MCP
A2ADefender protects your AI agents from prompt injection attacks by scanning API tool call responses before they reach your LLM. When an MCP tool returns data from a third-party provider — emails, CRM records, documents — that data could contain instructions designed to hijack your agent’s behavior. Defender intercepts and classifies those responses, and can block high-risk content before it causes harm.Documentation Index
Fetch the complete documentation index at: https://docs.stackone.com/llms.txt
Use this file to discover all available pages before exploring further.
How It Works
In the default Both detection mode, Defender runs a two-stage pipeline on tool call responses:- Tier 1 — Pattern matching: Fast rule-based scan that checks for known prompt injection signatures and risky field patterns. Runs on every response with negligible latency.

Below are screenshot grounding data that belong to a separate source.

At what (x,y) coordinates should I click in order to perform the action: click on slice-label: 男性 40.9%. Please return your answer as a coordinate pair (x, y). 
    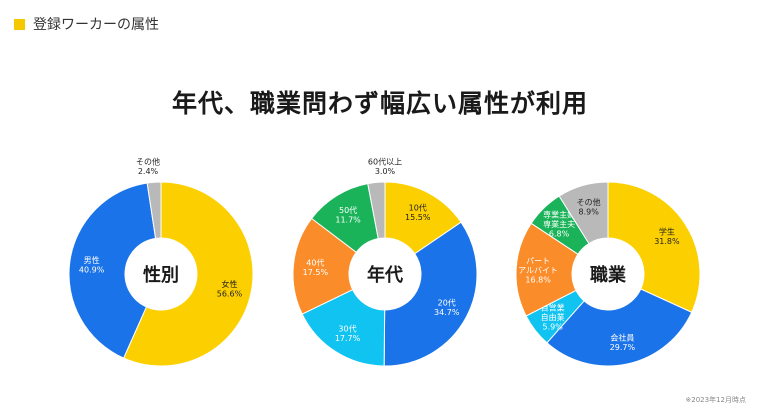
    Looking at the image, I should click on (92, 265).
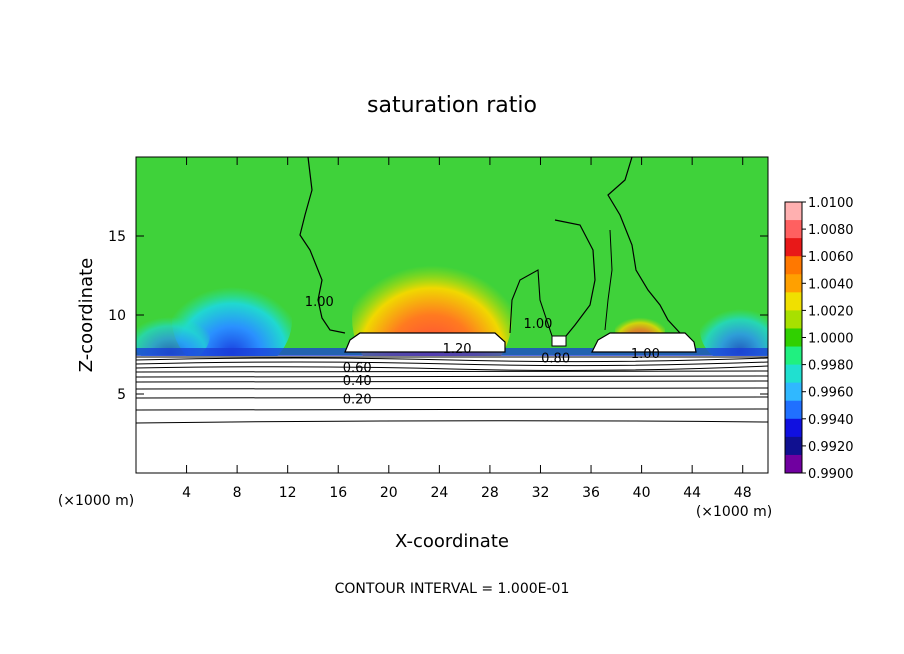 The width and height of the screenshot is (904, 654). What do you see at coordinates (831, 394) in the screenshot?
I see `colorbar-label: 0.9960` at bounding box center [831, 394].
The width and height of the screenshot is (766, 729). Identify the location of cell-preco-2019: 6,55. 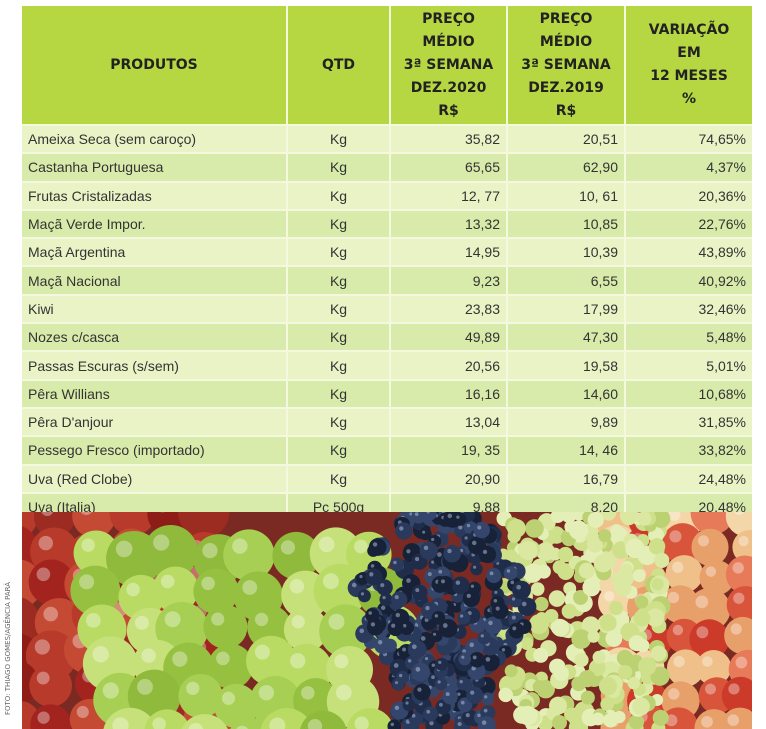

- Tier 2 — AI classification: A local ML model (MiniLM) scores the content for novel or subtle attacks that pattern matching would miss. Runs in parallel with Tier 1 on every response, scanning the SFE-filtered payload (or the
tier2Fieldssubset when configured).
Configuration
Navigate to your project in the StackOne dashboard, then open the Defender tab in project settings.
Defender settings apply project-wide. Per-account and per-request overrides take precedence where supported.
Core Settings
| Setting | Description | Default |
|---|---|---|
| Defender Enabled | Master switch — enables scanning for this project | Off |
| Block High Risk | Automatically block responses classified as high risk | Off |
Advanced Settings
| Setting | Description | Default |
|---|---|---|
| Detection Mode | Both runs pattern + AI. Pattern only skips the ML model. AI only skips pattern matching. Both is recommended. | Both |
| High Risk Threshold | Score (0–1) above which content is classified as high risk | 0.8 |
| Medium Risk Threshold | Score (0–1) above which content is classified as medium risk | 0.5 |
| Large Response Behavior | What to do when a response exceeds the size limits: Skip scanning (default), Block the response, or Scan anyway | Skip scanning |
| Max Response Size | Byte threshold that triggers large response behavior | 1,048,576 (1 MB) |
| Max Response Words | Word count threshold that triggers large response behavior | 10,000 |
| Annotate Tool Results | Wrap sanitized tool results with boundary tags such as [UD-abc123]...[/UD-abc123] (where the suffix is a random per-response ID) so downstream prompts can reason about data boundaries. Pair this with generateBoundaryInstructions() from @stackone/defender in your system prompt when enabled. | Off |
| Semantic Field Extractor | Skip metadata and identifier fields (UUIDs, timestamps, URLs, etc.) before classification to reduce latency and false positives. Recommended. | On |
When to Use Defender
- You are building AI agents or MCP-based workflows that process third-party API responses
- Your integrations handle sensitive data such as emails, files, calendar events, or CRM records
- You want to observe risk signals on tool call responses without necessarily blocking them
SDK Configuration
If you’re using the Node.js SDK, you can configure Defender per-toolset directly from your code — override your project’s dashboard setting, opt in with safe defaults, or forcibly disable for trusted internal flows. See Tool Defense 101 for the SDK API.FAQ
Do I need to enable Defender?
Do I need to enable Defender?
No. It is off by default. Enable it when your agents consume third-party data and you want protection against prompt injection.
Does Defender add latency?
Does Defender add latency?
Tier 1 (pattern matching) adds negligible latency. Tier 2 (AI classification) runs in parallel on every response — the ML model runs locally, so there is no external API call. The Semantic Field Extractor preprocessor trims metadata/identifier fields before Tier 2 to keep latency low; for typical responses the added latency is under 100ms.
What happens when a response is blocked?
What happens when a response is blocked?
The tool call returns an error to your agent indicating the response was blocked. The agent can handle this like any other tool error — retry, skip, or surface it to the user.
Can I see what Defender flagged without blocking?
Can I see what Defender flagged without blocking?
Yes. Leave Block High Risk disabled. Defender still scans and returns
riskLevel, tier2Score, and detections in the response metadata, which you can inspect in your logs.Will my data be used to train the AI model?
Will my data be used to train the AI model?
No. The classification model runs locally within StackOne’s infrastructure and is never trained on your data.